(Records from a collection)
>>>>
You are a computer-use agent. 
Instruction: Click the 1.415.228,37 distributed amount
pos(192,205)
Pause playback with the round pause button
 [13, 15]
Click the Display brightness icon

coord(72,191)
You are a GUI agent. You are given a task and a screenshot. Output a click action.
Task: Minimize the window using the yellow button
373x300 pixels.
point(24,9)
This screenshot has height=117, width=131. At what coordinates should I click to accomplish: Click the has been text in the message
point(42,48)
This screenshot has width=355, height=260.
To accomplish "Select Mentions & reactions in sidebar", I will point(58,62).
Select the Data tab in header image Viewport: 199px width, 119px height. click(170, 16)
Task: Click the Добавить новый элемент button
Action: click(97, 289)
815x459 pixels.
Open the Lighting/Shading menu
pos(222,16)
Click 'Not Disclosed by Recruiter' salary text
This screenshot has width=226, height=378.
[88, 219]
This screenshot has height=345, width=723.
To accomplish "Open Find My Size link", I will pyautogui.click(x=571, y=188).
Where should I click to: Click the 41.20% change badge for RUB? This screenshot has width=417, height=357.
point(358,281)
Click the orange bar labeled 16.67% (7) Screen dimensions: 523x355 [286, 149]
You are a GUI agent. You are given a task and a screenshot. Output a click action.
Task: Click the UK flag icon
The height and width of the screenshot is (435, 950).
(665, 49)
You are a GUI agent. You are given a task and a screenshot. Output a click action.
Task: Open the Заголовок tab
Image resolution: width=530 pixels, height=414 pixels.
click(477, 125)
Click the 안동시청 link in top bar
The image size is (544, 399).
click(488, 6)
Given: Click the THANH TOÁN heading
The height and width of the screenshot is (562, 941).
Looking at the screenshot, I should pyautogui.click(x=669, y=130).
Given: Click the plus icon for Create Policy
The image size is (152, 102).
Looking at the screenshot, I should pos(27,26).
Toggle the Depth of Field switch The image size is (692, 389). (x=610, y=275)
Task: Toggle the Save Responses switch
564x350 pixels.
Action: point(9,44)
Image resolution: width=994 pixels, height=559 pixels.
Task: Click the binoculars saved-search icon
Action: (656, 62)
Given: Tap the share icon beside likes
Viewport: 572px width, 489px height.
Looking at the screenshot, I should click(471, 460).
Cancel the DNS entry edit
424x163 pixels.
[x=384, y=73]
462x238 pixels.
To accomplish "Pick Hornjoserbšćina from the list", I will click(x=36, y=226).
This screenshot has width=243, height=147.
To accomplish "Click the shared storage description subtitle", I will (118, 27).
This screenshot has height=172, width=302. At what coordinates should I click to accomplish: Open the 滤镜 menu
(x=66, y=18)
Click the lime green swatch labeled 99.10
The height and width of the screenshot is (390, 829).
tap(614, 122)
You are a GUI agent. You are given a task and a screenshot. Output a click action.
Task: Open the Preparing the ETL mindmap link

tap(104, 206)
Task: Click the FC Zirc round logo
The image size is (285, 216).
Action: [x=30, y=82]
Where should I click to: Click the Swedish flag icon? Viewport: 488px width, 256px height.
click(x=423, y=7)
<<<<
TASK INSTRUCTIONS
Your response should be each line that includes the word "Toggle", copied from the records.

WRITTEN SOLUTION
Toggle the Depth of Field switch The image size is (692, 389). (x=610, y=275)
Task: Toggle the Save Responses switch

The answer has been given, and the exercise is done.